• **Exercise aim**
Copy all the lines of the data that include the word "agent".

• **Data to use**

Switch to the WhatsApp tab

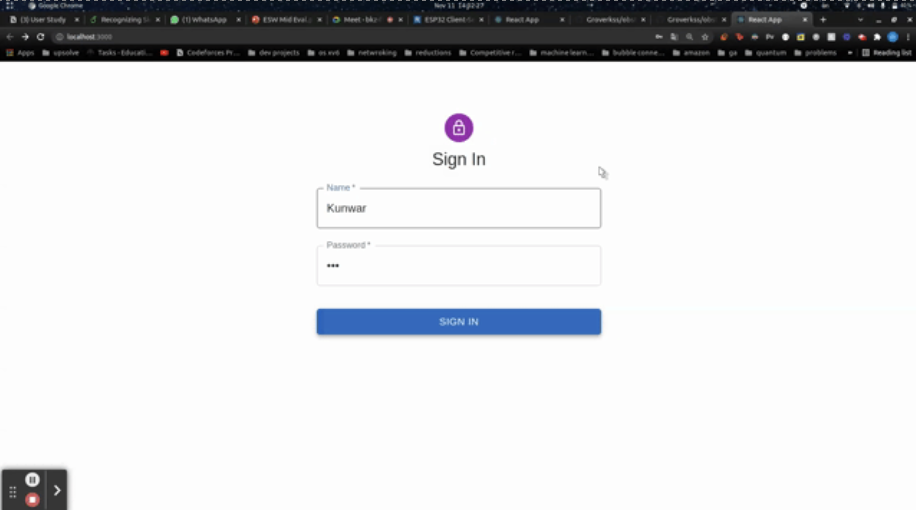(204, 20)
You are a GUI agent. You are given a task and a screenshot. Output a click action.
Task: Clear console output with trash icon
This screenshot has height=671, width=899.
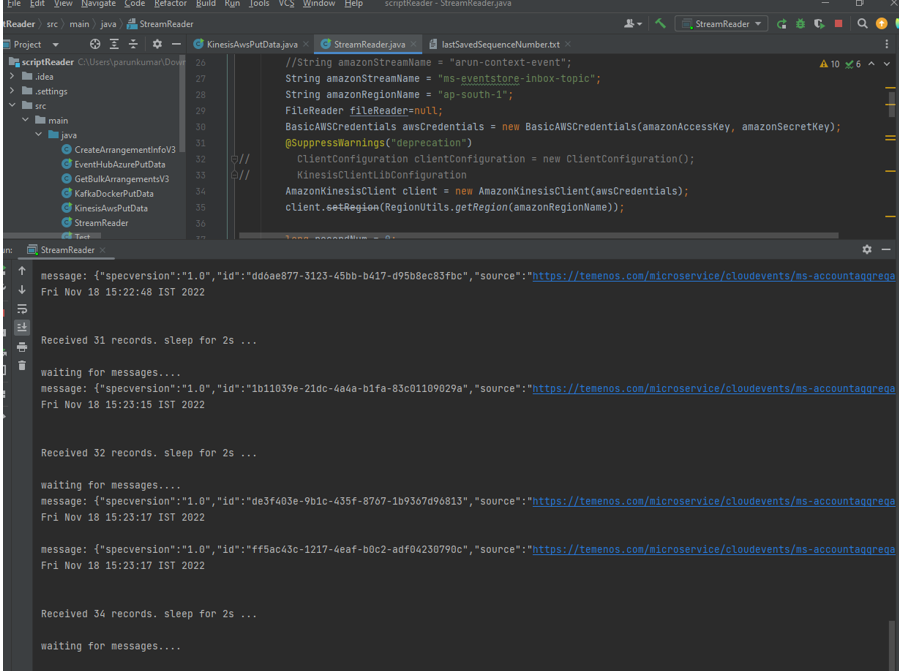(x=22, y=365)
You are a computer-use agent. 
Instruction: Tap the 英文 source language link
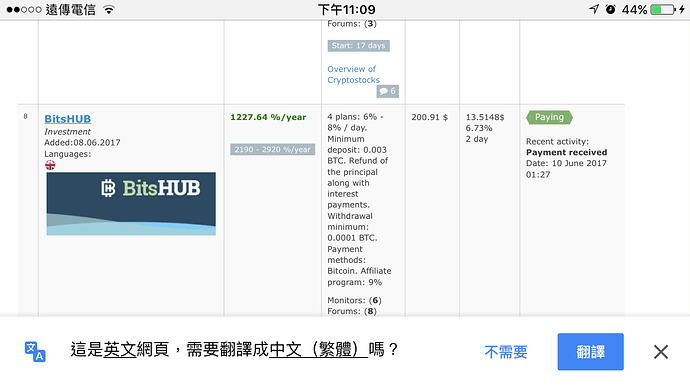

• **Solution for this task**
You are a GUI agent. You are given a task and a screenshot. Output a click action.
You are a computer-use agent. 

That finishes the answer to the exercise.